On September 16th, a member of the ZDnet audience sent me a note asking for some hard data about HP's thin clients. Thinking that this would be a simple request, I sent along the questions to my analyst relations contacts at HP. While I've gotten a number of friendly responses telling me that they were looking for the best person to answer those questions, I've gotten nothing useful from them after waiting nearly two weeks.
Here's the question he asked:
Do you happen to know what the bandwidth requirements are for the HP Thin clients? We are considering deploying them (30) at each of 5 locations and just having one central thin client server. These remote sites are joined to the main site by T1s.
In a message sent on the 16th, he added the following data.
If it's like Remote Desktop at 64Kbps then we have 24 workstations 64*24 =1536. that's practically a T1 right there.
I heard that this will tend to spike when people do printing, I was wondering how much extra bandwidth would be consumed adding in printing.
What I thoughtI sent these questions to HP's analyst relations people thinking that I would receive an answer in a day or so that contained usable performance data that would allow this person and his company to create a successful deployment of HP's products. After all, I expected that HP has tested its products in just such an environment and that the data would come quickly to hand.

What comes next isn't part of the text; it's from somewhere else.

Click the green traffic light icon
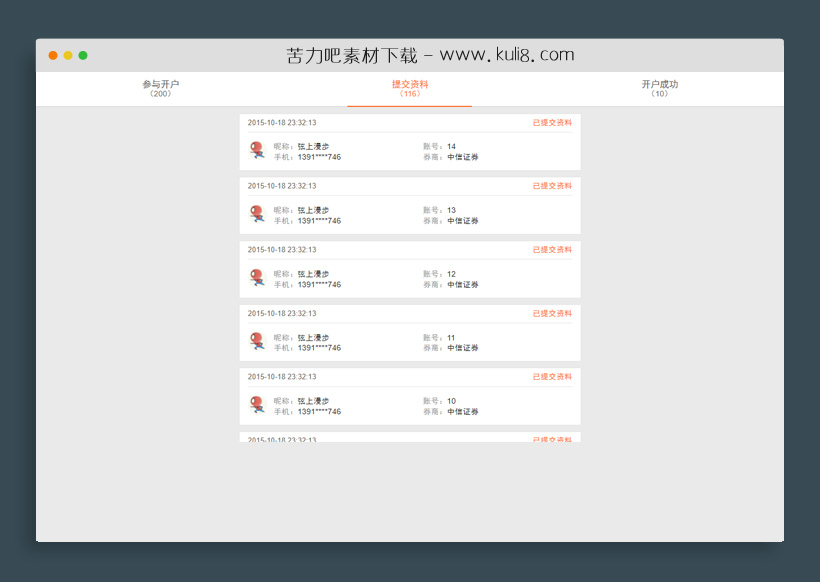The width and height of the screenshot is (820, 582). [x=83, y=55]
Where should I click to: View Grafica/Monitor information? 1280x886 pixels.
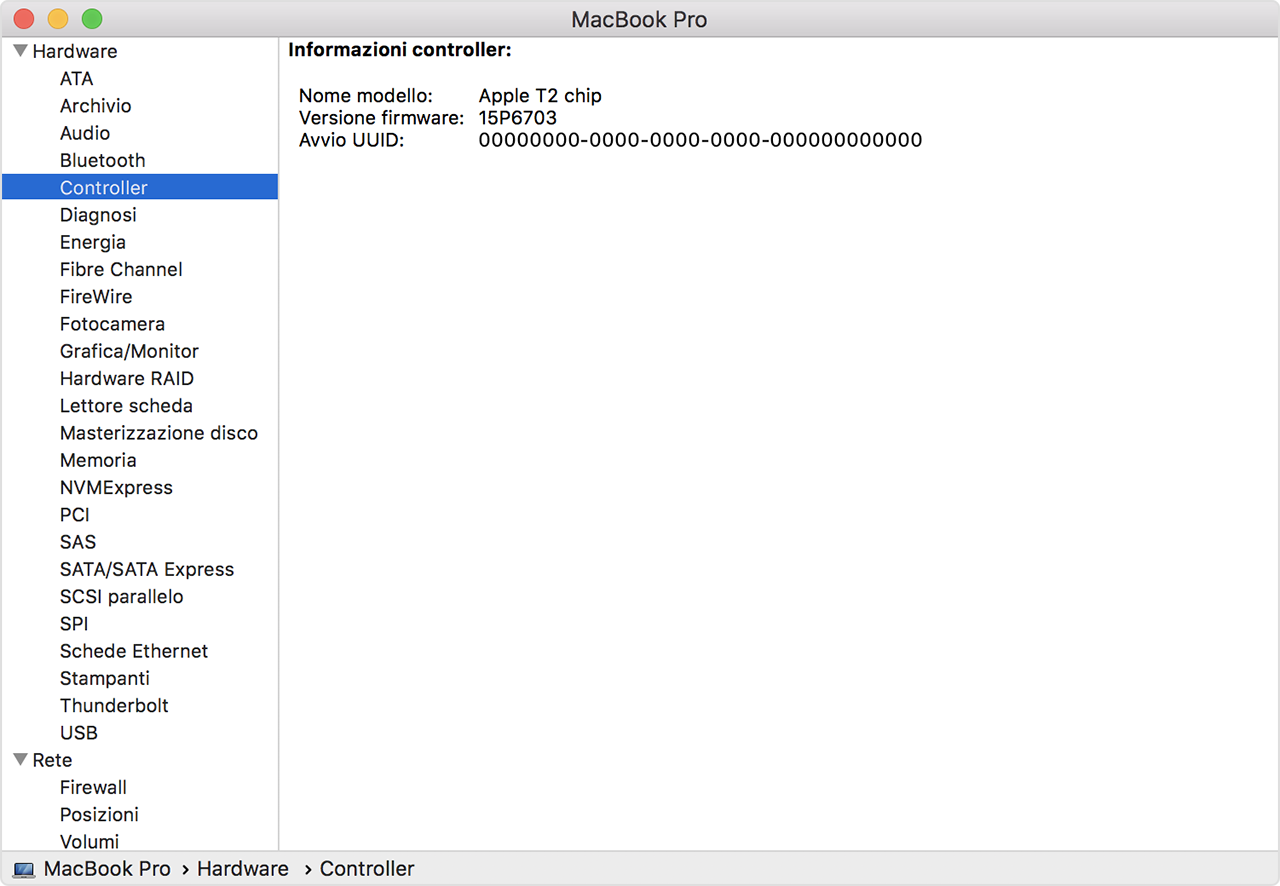click(129, 351)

What's actually occurredWell, I was wrong. Those simple questions must have been much harder to answer than I originally thought. Although I have gotten friendly messages from HP's analyst relations team telling me that they were looking for the best person to answer those questions a few days after the original question was sent. It's been nearly two weeks and no answer has appeared in my inbox.

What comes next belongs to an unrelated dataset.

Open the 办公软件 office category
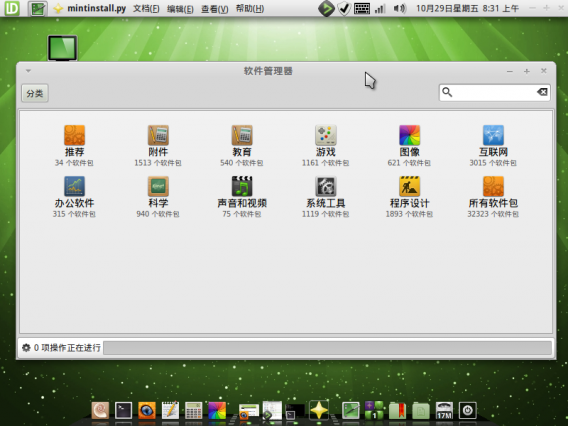 pyautogui.click(x=74, y=197)
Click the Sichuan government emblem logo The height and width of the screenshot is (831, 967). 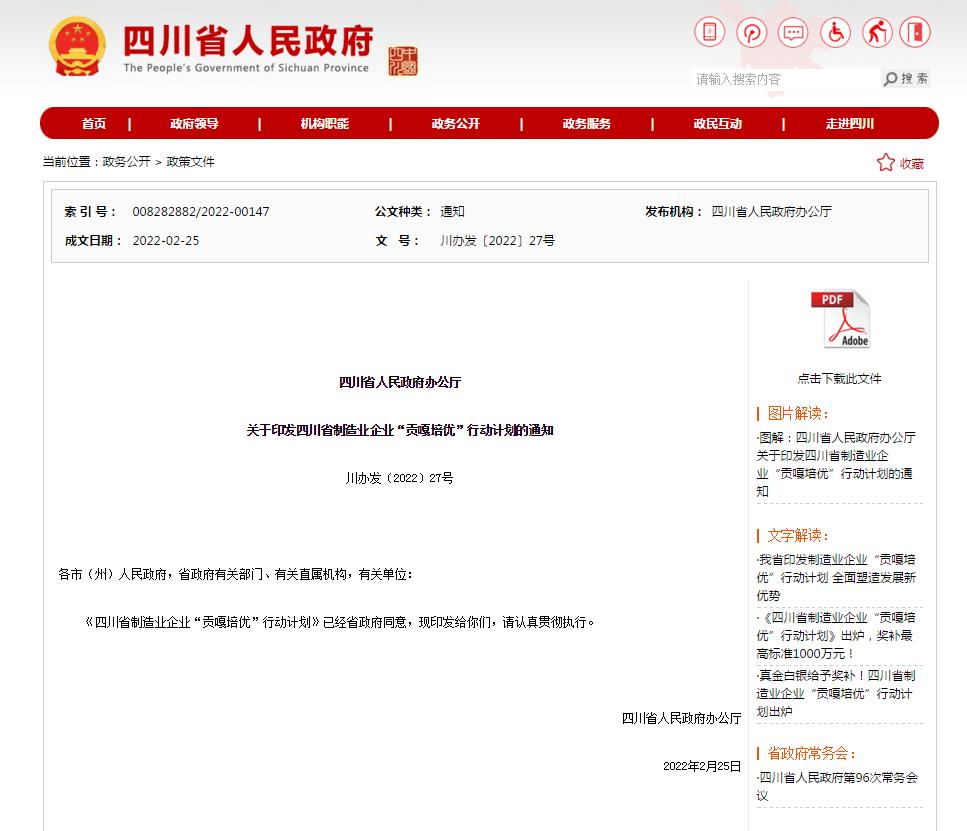[76, 47]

Have you had similar experience with HP's ability to answer questions about its thin client offerings?
Update: HP finally contacted me on September 28th. We're scheduled to speak on October 2nd. HP's analyst relations people were quite apologetic. I can't help but wonder, however, if this is something customers experience as well.
Update #2: HP's Tom Flynn, Chief Technologist, Desktop Solutions Organization, and David Bryant - Master Technologist, Desktop Solutions Organization, spoke with me on Friday, October 2nd. I've written up our conversation and have submitted it to them for a quick review. The data was flying in my direction so quickly that I'm sure that I got something wrong. I'll post when they've made sure that my flying fingers didn't fly into trouble.